Entscheidungsstichwort (Thema)
Künstlersozialversicherung. Künstlersozialabgabepflicht. Chorverein. Verwerter. Unternehmer. "nicht nur gelegentliche" Auftragserteilung. Veranstaltung
Leitsatz (amtlich)
1. Der Trägerverein (e.V.) eines Chors, der aus circa 120 Sängerinnen und Sängern besteht, wovon rund zwei Drittel auch Mitglieder des Vereins sind, ist kein typischer Verwerter iSd § 24 Abs. 1 KSVG, selbst wenn der Chor regelmäßig mehrere Konzerte jährlich aufführt, bei denen er sich von Solisten und Instrumentalmusikern begleiten lässt, die für den jeweiligen Auftritt vergütet werden.
2. Der Verein ist jedoch ein Unternehmer iSd § 24 KSVG, der zur Künstlersozialabgabe verpflichtet ist, wenn er im Kalenderjahr mehr als drei Konzerte gibt, bei denen selbstständige Künstler (hier: Solisten und Instrumentalmusiker) gegen Entgelt mitwirken.
Orientierungssatz
1. Der Begriff “Aufträge„ umfasst alle entgeltlichen Verträge mit selbstständigen Künstlern über die Verwertung bzw Vermarktung ihrer künstlerischen Werke oder Leistungen. Rechtlich geht es hierbei nicht um “Aufträge„, sondern um den Abschluss von entgeltlichen Verträgen, in der Regel um Werkverträge (Anschluss an BSG vom 16.7.2014 - B 3 KS 3/14 B = SozR 4-5425 § 24 Nr 12). Im Umkehrschluss zählen nicht zu den Aufträgen im Sinne der Vorschrift unentgeltliche “Beauftragungen„ von selbstständigen Künstlern.
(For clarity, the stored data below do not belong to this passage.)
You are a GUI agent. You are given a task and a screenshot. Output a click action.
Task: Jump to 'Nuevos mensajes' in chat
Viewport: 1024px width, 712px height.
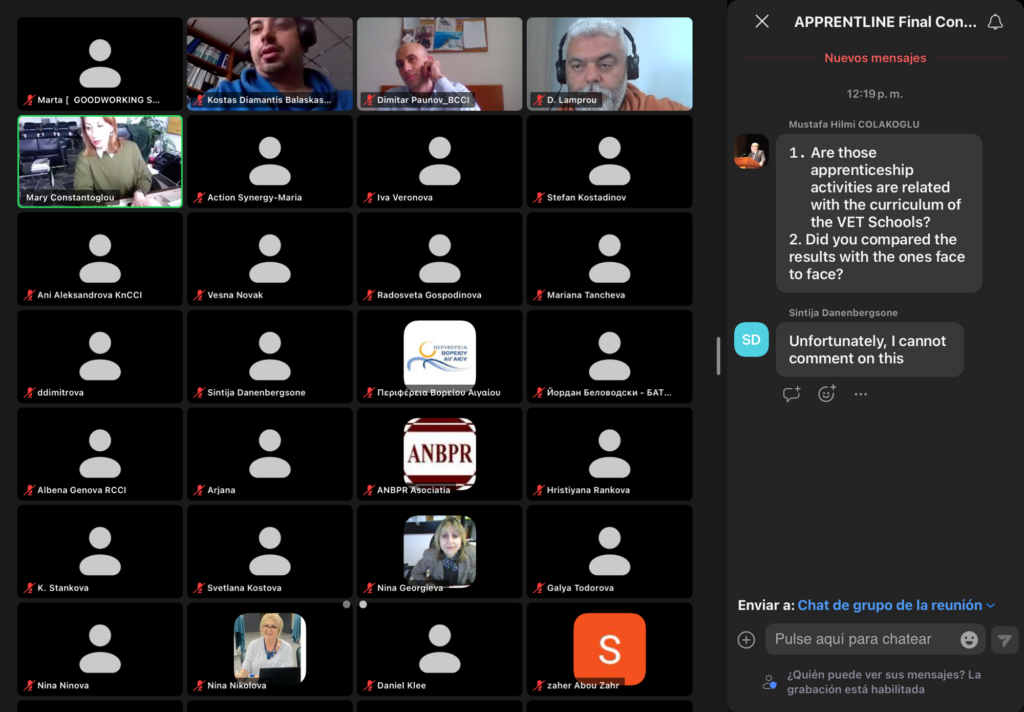click(875, 58)
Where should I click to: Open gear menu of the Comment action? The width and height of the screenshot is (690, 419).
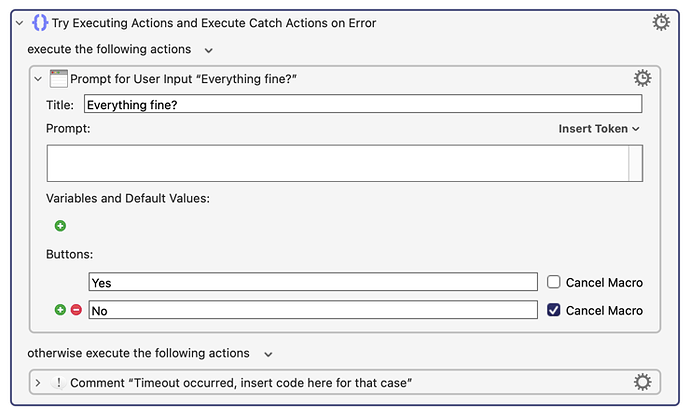pyautogui.click(x=642, y=382)
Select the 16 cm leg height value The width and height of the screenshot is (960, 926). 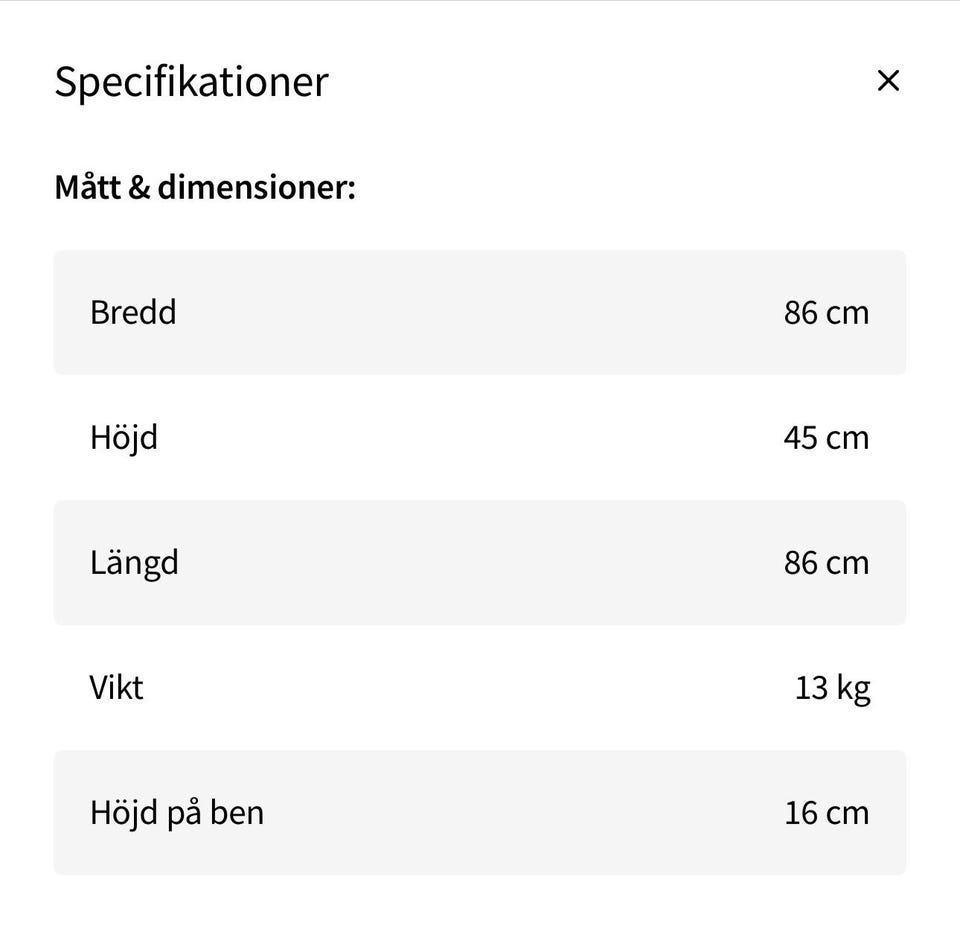point(826,812)
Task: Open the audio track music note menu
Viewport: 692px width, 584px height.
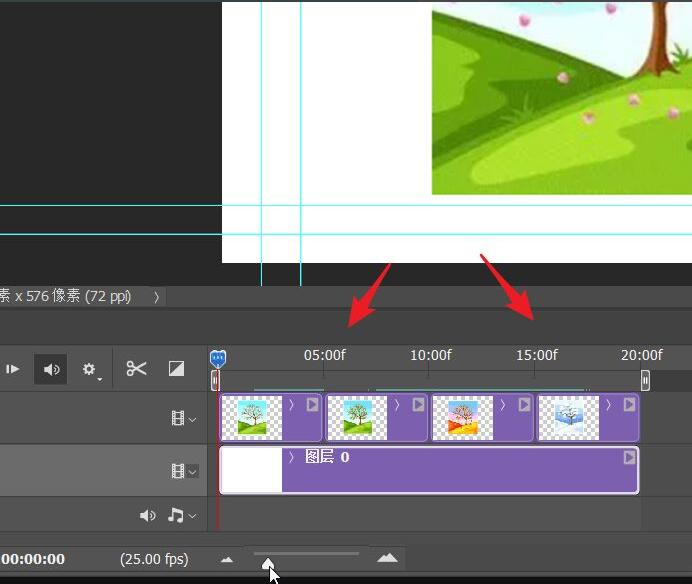Action: pyautogui.click(x=181, y=515)
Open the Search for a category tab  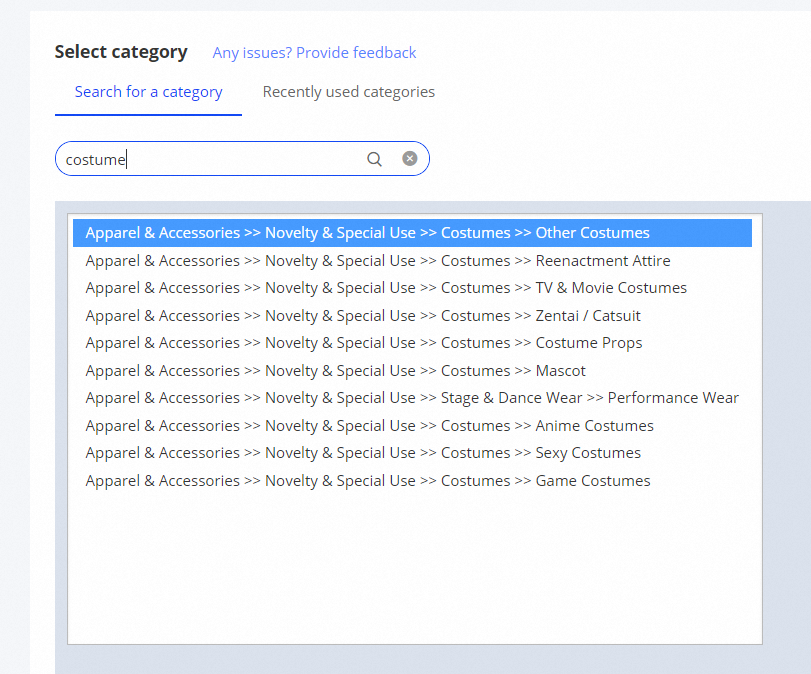pyautogui.click(x=148, y=92)
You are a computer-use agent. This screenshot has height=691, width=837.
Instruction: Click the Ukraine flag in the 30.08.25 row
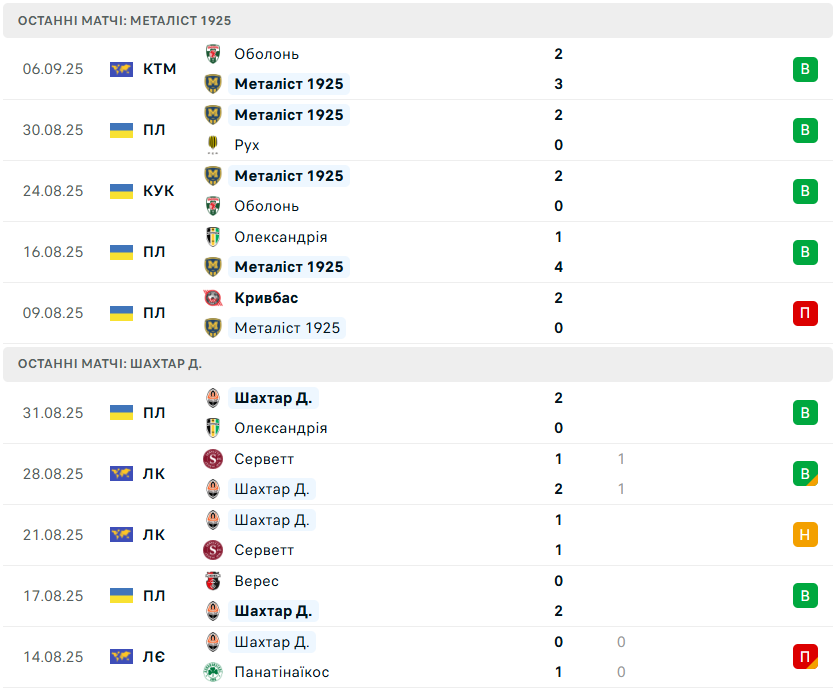pos(121,130)

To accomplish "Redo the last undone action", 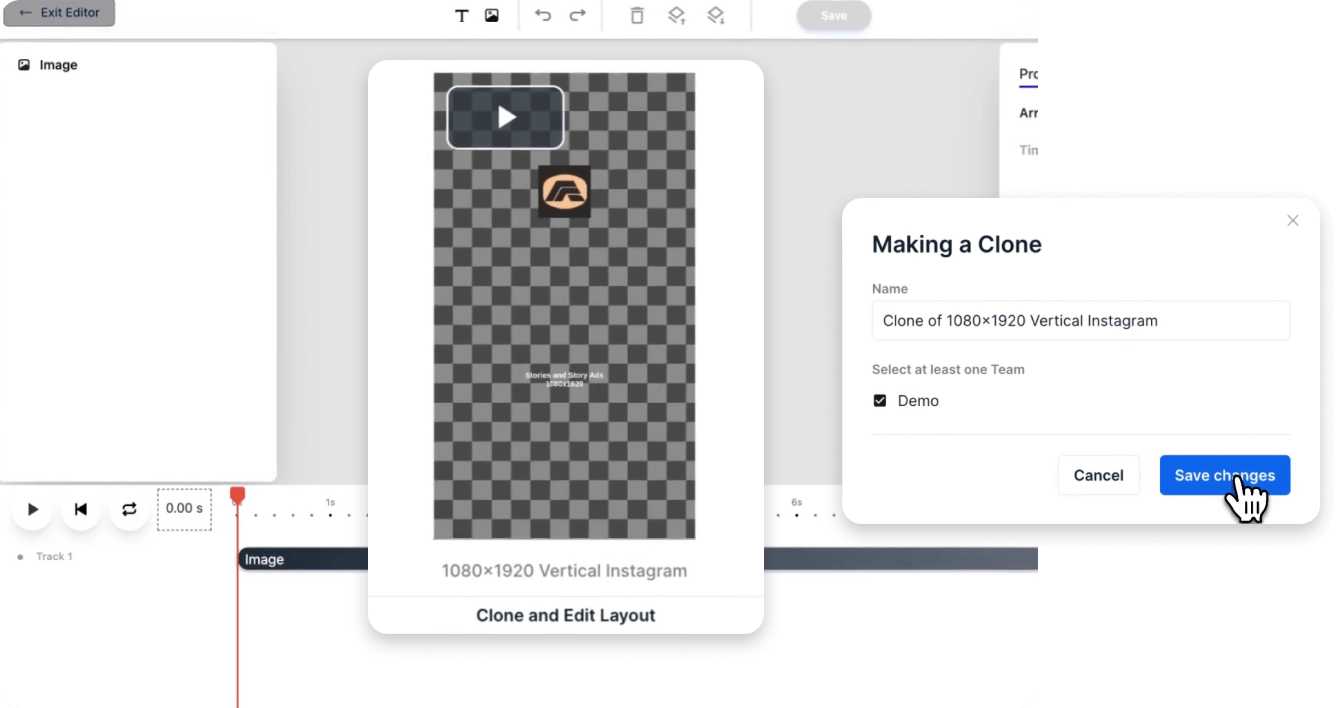I will [x=577, y=16].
2. Zu den Veranstaltungen im Sinne von § 24 Abs 2 S 2 KSVG können nur solche Veranstaltungen gezählt werden, bei denen der Unternehmer selbst Veranstalter ist. Denn nur dann ist die Veranstaltung und damit die Auftragsvergabe seinem Unternehmen zuzuordnen.
Tenor
Das Urteil des Sozialgerichts Freiburg vom 17.12.2013 sowie der Bescheid vom 09.02.2010 in der Gestalt des Änderungsbescheides vom 24.11.2010 und des Widerspruchbescheides vom 28.04.2011 werden mit der Maßgabe aufgehoben, dass Abgabepflicht nach dem KSVG nur für die Jahre 2004, 2007 und 2008 besteht und die sich hieraus ergebende Künstlersozialabgabe insgesamt 15.134,11 € beträgt.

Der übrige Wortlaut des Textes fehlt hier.